L'apôtre Pierre n'aurait pas imposé le célibat comme norme aux serviteurs de Dieu :
« Jésus se rendit ensuite à la maison de Pierre, dont il vit la belle-mère couchée » (Matthieu 8.14).
« N'avons-nous pas le droit de mener avec nous une sœur qui soit notre femme, comme le font les autres apôtres, et les frères du Seigneur, et Céphas (Pierre) ? » (1 Corinthiens 9.5).
S'il avait été pape, l'apôtre Pierre n'aurait jamais revendiqué l'infaillibilité, parfaitement conscient de la faiblesse humaine, à commencer par la sienne :
« Tu m'es en scandale, car tes pensées ne sont pas les pensées de Dieu, mais celles des hommes » (Matthieu 16.23).
« Mais lorsque Céphas (Pierre) vint à Antioche, je (Paul) lui résistai en face, parce qu'il était répréhensible » (Galates 2.11).
Ce qui, par la suite, n'a pas empêché Pierre de rendre témoignage à son frère Paul en ces termes :
« Croyez que la patience de notre Seigneur est votre Salut, comme notre bien aimé frère Paul vous l'a écrit, selon la sagesse qui lui a été donnée » (2 Pierre 3.15).
S'il avait été pape, l'apôtre Pierre n'aurait pas entraîné la chrétienté dans les sanglantes et inutiles croisades, ni dans l'abominable Inquisition.
« remets ton épée en place, car tous ceux qui prendront l'épée périront par l'épée » (Matthieu 26.52).
« mais, puisque celui qui vous a appelés est saint, vous aussi soyez saints dans toute votre conduite » (1 Pierre 1.15).
S'il avait été pape, l'apôtre Pierre n'aurait pas censuré la Bible, Parole de Dieu, en faisant interdire sa lecture, en combattant sa diffusion et en refusant de la reconnaître comme source unique d'autorité dans l'Église1 :
« Celui qui ne m'aime point ne garde point mes paroles.
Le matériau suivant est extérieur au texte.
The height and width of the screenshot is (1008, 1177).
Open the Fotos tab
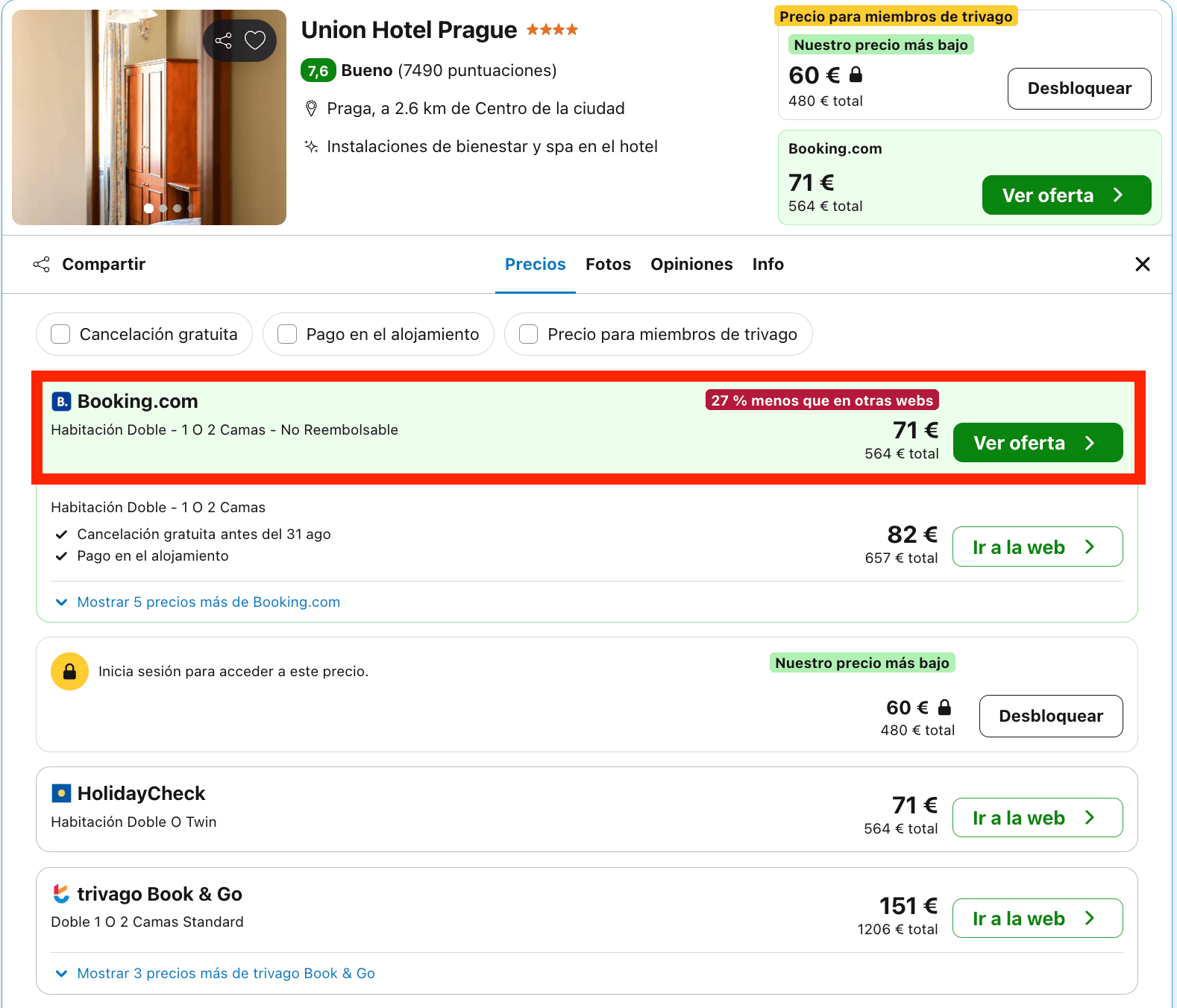coord(608,264)
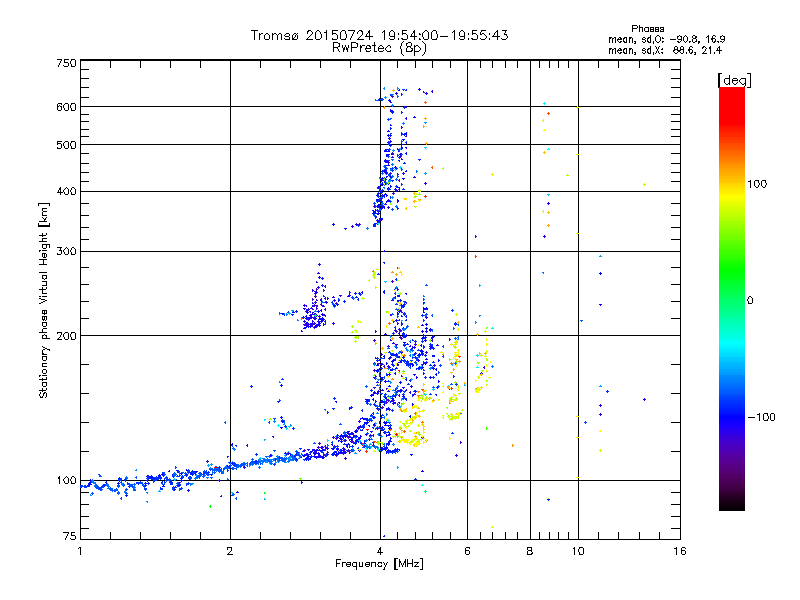Click the Frequency [MHz] axis label
Viewport: 800px width, 600px height.
pyautogui.click(x=379, y=564)
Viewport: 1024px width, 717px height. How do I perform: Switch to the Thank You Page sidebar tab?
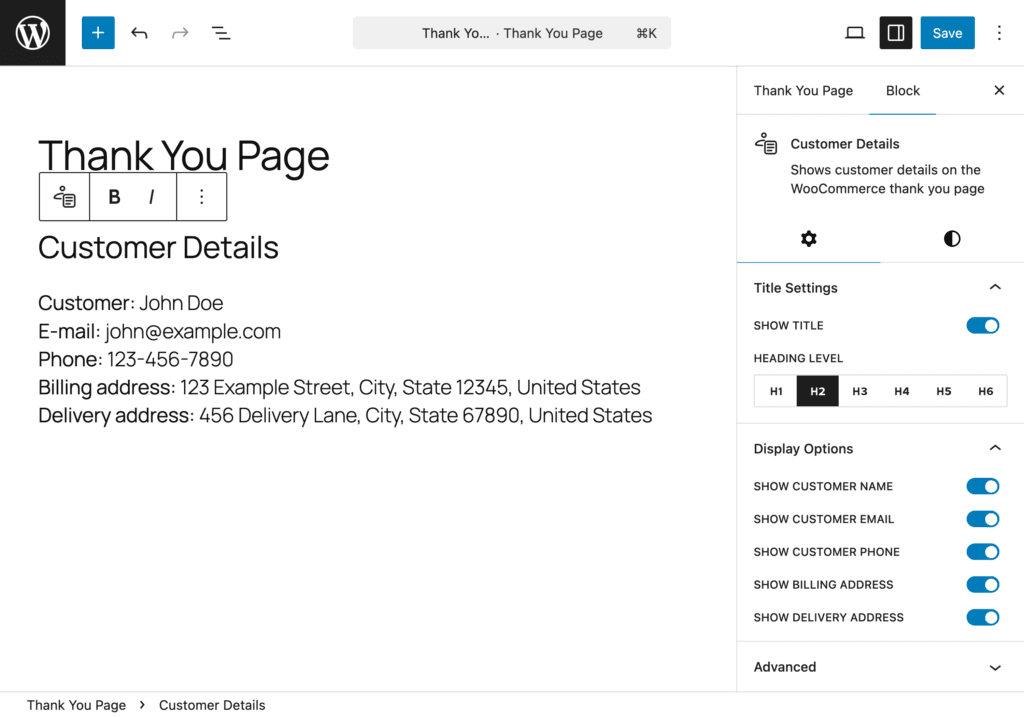803,91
Et la parole que vous entendez n'est pas de moi, mais du Père qui m'a envoyé » (Jean 14.24).
« Vous avez été régénérés, non par une semence corruptible, mais par une semence incorruptible, par la Parole vivante et permanente de Dieu » (1 Pierre 1.23).
S'il avait été pape, l'apôtre Pierre aurait refusé catégoriquement d'exercer un pouvoir temporel en plus de ses responsabilités d'apôtre de Jésus-Christ :
« Mon Royaume n'est pas de ce monde » (Jean 18.36)
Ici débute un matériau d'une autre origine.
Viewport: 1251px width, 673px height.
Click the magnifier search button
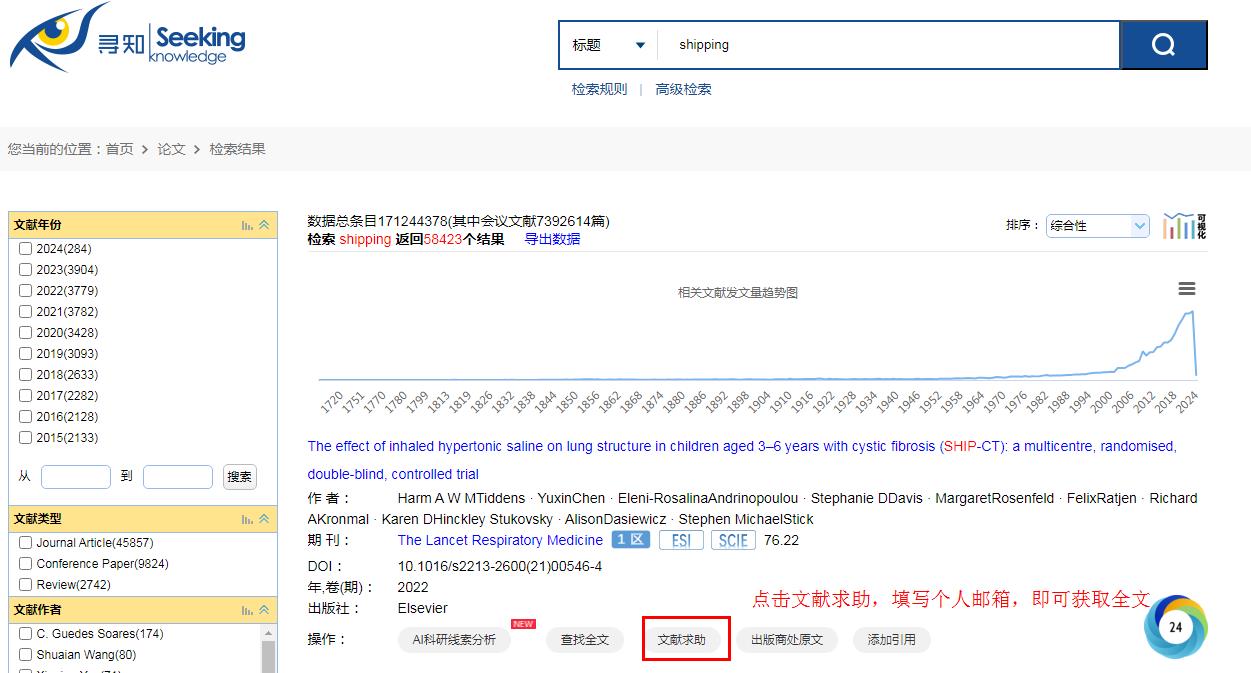tap(1163, 45)

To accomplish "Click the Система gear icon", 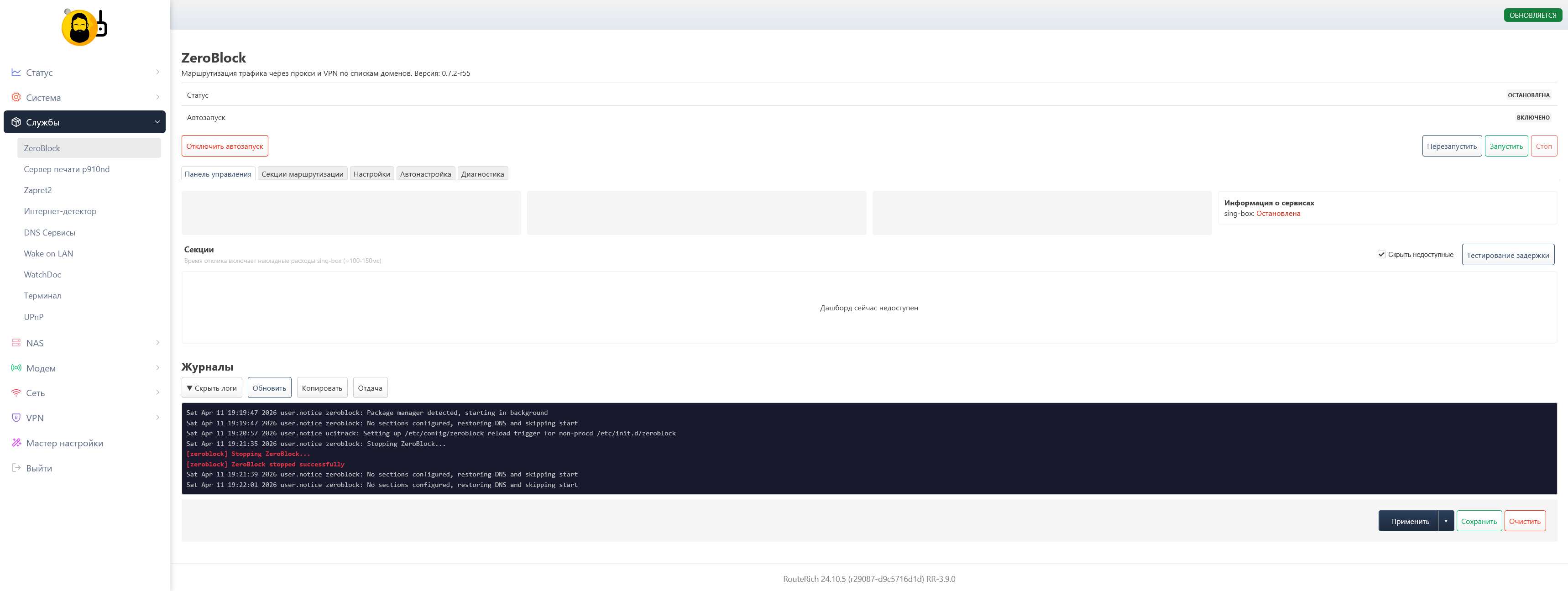I will [16, 97].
« soumis, à cause du Seigneur, à toute autorité établie par les hommes, soit comme roi, soit comme souverain, soit aux gouverneurs comme envoyés par lui pour punir les malfaiteurs et pour approuver les gens de bien » (1 Pierre 2.13-14)2.
S'il avait été pape, l'apôtre Pierre aurait refusé de mêler l'argent à l'exercice de ses responsabilités spirituelles :
« Vous avez reçu gratuitement, donnez gratuitement » (Matthieu 10.8).
« Paissez le troupeau de Dieu qui est sous votre garde, non par contrainte, mais volontairement, selon Dieu ; non pour un gain sordide, mais avec dévouement » (2 Pierre 5.2).